#### Written request
Reproduce the material below line for line, starting with its first line and ending with the line containing "Action: coord(74,961)", including that line.

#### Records
################
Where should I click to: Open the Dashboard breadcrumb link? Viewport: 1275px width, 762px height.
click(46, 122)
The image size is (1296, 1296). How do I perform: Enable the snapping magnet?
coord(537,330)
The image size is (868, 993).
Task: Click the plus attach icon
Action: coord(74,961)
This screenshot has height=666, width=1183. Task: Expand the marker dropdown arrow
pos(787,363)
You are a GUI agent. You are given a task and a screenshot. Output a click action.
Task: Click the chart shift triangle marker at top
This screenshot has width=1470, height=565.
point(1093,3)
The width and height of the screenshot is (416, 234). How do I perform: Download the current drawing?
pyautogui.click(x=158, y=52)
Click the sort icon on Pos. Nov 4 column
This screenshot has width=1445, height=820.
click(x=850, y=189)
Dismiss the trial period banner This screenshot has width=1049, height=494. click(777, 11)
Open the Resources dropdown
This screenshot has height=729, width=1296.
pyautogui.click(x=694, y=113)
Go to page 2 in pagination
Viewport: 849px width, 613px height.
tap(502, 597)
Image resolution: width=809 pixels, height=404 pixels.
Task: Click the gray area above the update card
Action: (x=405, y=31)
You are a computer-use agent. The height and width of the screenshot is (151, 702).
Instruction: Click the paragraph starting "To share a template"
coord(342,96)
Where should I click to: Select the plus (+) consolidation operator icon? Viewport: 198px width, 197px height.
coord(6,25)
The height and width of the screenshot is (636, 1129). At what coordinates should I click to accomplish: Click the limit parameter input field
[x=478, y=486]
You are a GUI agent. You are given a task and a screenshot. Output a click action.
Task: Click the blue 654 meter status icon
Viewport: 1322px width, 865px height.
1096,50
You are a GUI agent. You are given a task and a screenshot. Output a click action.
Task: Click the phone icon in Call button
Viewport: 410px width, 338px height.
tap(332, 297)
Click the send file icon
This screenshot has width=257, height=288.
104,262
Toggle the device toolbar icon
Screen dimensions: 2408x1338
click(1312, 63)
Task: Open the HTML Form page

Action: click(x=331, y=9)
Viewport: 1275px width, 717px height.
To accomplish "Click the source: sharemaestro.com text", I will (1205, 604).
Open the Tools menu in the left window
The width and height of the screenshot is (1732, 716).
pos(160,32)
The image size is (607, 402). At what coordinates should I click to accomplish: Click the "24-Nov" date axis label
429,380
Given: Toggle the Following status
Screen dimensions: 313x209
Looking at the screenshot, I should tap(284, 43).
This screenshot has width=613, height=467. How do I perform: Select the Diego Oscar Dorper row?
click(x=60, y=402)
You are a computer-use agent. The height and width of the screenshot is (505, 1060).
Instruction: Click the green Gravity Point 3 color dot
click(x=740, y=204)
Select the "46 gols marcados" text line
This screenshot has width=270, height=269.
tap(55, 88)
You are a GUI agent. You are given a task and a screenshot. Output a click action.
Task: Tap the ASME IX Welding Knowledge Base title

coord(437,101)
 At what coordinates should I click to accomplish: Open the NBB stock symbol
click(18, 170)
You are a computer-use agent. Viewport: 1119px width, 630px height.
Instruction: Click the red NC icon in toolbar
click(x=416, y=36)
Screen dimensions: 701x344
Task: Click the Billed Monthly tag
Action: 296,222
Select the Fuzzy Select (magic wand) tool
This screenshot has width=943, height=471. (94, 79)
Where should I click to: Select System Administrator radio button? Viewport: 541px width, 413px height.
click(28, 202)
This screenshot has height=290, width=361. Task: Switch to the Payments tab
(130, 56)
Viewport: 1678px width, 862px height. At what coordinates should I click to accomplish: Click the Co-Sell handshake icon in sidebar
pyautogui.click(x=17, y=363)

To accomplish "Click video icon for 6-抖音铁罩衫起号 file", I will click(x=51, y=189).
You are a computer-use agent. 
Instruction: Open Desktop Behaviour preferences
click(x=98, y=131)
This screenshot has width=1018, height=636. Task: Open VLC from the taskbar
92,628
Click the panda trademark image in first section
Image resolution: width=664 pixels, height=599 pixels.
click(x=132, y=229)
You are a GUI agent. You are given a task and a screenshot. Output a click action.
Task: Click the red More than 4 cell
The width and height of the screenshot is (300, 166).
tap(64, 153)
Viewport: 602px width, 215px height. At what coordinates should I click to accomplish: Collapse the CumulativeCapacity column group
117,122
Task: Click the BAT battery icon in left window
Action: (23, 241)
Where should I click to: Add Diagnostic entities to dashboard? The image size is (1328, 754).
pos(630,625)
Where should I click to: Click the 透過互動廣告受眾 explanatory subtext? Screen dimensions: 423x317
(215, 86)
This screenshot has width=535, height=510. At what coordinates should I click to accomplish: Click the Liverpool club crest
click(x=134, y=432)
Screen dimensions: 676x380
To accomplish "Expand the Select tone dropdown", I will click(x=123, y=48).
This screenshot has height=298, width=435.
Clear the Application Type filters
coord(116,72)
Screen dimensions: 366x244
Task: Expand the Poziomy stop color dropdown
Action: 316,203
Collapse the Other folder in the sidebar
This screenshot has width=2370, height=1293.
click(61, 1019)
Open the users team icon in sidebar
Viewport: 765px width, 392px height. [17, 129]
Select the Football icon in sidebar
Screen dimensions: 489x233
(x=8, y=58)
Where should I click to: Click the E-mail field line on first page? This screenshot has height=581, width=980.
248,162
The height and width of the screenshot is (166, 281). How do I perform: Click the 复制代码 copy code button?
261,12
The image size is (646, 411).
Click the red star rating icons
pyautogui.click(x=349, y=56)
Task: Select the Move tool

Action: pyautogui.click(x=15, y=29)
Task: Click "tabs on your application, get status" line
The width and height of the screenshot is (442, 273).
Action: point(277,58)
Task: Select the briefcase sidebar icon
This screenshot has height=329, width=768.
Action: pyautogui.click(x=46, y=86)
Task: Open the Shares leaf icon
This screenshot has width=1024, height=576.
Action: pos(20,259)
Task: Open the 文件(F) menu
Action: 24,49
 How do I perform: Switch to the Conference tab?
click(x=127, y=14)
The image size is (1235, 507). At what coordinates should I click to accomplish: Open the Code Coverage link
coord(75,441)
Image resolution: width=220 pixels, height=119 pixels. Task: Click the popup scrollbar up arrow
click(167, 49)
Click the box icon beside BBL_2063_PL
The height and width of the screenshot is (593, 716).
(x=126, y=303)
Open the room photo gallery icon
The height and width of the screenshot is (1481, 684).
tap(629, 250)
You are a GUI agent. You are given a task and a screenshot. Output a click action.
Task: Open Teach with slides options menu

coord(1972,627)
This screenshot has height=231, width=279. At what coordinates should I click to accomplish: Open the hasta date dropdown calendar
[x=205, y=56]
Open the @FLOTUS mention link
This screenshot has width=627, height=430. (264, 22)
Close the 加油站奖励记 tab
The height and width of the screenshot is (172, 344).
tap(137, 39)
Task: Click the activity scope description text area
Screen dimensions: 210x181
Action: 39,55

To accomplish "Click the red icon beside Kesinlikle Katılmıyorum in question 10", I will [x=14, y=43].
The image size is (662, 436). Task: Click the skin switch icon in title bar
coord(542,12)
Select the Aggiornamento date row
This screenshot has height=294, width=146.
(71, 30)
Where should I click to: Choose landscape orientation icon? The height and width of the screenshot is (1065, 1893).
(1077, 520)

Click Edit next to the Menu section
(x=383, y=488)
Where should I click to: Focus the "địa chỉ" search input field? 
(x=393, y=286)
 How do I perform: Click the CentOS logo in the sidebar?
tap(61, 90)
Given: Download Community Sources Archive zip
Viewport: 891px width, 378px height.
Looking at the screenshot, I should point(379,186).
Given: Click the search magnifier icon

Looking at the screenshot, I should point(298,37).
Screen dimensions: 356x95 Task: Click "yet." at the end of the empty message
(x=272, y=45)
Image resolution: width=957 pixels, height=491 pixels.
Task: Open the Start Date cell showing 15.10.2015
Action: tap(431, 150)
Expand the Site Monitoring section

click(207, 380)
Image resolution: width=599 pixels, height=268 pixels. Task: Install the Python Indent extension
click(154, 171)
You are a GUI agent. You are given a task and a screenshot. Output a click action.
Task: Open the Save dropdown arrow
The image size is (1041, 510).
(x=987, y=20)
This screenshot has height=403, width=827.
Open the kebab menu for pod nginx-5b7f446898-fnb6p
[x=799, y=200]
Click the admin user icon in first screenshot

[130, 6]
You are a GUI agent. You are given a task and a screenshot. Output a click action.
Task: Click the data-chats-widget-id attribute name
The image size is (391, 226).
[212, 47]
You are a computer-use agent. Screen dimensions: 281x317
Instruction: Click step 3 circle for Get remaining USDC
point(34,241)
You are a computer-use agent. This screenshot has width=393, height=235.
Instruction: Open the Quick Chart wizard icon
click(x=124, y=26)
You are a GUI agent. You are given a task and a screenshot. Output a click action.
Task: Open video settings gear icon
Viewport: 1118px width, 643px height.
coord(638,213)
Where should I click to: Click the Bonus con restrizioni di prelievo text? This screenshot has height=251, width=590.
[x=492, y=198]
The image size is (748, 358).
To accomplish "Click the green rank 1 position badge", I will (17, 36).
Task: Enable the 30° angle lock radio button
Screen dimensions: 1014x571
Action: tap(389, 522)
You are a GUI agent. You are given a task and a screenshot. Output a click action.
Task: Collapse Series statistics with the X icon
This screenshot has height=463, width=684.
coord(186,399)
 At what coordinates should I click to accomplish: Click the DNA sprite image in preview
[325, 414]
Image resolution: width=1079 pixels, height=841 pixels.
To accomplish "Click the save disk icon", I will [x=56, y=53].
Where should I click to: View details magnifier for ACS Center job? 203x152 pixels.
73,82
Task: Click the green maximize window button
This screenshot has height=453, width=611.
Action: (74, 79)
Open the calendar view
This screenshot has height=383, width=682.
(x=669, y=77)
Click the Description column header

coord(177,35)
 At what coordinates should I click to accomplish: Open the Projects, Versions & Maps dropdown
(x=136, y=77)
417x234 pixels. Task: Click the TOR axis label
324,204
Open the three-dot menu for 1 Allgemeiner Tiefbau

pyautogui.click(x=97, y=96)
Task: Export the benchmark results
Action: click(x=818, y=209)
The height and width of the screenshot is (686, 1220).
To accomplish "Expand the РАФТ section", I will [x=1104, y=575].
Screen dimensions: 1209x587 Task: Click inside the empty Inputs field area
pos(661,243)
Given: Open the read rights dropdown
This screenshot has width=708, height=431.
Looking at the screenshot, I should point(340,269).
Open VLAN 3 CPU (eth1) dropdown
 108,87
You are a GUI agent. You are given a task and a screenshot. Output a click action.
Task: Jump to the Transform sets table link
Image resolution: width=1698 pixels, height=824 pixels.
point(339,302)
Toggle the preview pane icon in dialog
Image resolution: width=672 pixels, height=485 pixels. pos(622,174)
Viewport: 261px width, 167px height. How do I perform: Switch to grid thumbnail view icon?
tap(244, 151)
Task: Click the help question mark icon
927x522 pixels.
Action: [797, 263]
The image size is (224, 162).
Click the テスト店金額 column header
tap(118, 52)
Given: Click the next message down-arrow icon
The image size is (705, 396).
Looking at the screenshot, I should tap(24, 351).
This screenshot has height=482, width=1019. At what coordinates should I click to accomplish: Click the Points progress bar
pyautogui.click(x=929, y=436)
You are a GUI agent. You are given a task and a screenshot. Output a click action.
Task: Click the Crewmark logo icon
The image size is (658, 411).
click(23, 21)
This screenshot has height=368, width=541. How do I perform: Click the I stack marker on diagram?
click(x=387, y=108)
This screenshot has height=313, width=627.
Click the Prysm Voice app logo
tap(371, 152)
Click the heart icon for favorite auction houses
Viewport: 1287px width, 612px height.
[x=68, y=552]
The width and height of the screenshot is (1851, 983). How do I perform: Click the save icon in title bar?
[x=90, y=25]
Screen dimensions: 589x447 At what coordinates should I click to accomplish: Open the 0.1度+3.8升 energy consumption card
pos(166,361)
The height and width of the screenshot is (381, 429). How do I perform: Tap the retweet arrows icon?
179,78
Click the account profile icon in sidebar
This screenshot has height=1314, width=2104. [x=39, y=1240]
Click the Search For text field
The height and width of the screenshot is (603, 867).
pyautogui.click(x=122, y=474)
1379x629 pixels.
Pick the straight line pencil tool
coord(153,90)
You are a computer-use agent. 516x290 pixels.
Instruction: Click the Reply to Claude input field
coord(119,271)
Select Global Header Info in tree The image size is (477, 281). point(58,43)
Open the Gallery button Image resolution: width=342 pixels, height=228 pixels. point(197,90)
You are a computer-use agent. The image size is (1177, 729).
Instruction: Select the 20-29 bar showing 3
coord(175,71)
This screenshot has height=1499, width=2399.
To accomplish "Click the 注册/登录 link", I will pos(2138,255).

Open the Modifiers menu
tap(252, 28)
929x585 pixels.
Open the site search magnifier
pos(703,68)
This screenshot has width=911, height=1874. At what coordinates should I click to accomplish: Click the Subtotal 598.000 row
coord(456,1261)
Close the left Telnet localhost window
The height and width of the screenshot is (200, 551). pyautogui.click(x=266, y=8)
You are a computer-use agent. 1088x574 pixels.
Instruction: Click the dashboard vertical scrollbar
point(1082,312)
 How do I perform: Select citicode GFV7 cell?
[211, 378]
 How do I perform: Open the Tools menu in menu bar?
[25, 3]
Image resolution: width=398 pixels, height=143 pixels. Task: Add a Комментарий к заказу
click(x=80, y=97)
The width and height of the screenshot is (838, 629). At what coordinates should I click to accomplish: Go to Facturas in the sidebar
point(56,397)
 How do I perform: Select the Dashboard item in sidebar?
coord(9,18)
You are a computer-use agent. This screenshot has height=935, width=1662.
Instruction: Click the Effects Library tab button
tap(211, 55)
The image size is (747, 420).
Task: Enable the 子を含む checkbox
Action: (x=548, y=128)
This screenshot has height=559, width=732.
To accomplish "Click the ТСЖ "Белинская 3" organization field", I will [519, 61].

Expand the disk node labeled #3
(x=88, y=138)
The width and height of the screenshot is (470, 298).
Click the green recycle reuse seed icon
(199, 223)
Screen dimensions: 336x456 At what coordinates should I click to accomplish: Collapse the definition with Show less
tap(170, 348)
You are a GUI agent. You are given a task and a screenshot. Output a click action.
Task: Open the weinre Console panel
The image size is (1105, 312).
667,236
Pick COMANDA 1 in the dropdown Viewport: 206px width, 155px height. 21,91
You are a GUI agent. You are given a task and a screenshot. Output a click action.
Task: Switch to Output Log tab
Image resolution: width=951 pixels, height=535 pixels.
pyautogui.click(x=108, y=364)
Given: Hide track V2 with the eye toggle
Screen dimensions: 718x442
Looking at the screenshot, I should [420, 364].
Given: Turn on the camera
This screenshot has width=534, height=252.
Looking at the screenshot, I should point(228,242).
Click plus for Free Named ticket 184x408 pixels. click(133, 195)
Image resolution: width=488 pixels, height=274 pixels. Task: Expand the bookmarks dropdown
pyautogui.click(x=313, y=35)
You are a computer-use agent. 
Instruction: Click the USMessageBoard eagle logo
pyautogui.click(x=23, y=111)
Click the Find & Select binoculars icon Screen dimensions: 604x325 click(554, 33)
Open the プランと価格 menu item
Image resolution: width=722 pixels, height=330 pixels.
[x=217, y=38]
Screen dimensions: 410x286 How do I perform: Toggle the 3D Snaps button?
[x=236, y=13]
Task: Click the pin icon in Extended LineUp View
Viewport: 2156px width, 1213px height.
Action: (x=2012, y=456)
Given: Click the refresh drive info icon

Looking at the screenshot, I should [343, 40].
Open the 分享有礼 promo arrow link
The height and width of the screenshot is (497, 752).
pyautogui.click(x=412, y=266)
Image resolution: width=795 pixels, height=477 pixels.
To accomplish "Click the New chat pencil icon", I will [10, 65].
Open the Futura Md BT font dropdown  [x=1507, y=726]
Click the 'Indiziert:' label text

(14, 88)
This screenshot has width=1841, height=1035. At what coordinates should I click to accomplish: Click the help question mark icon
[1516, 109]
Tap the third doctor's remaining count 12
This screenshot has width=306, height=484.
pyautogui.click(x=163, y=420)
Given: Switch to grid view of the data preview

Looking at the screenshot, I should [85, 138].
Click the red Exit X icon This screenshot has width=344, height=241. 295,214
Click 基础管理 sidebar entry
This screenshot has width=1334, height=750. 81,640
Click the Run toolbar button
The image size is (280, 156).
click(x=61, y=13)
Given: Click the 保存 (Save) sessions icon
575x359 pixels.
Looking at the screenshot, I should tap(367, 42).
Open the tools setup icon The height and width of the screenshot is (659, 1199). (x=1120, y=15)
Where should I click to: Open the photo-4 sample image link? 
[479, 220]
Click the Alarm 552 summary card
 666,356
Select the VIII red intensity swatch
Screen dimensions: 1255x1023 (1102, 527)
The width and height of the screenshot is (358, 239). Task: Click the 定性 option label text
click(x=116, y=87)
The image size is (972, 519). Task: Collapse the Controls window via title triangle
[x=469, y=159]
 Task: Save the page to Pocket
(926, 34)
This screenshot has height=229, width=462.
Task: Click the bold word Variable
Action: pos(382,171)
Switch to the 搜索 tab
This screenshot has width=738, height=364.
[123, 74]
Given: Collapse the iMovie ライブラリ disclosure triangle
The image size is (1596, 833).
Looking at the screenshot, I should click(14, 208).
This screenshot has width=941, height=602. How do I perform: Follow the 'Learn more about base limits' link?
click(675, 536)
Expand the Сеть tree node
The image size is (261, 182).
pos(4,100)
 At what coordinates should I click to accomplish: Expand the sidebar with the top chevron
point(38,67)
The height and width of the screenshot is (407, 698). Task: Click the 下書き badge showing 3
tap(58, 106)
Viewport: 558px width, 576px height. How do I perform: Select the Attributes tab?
################
#### Answer in full
Where should I click to: Open the Dashboard breadcrumb link? Viewport: 1275px width, 762px height.
click(46, 122)
The image size is (1296, 1296). How do I perform: Enable the snapping magnet?
coord(537,330)
The image size is (868, 993).
Task: Click the plus attach icon
Action: coord(74,961)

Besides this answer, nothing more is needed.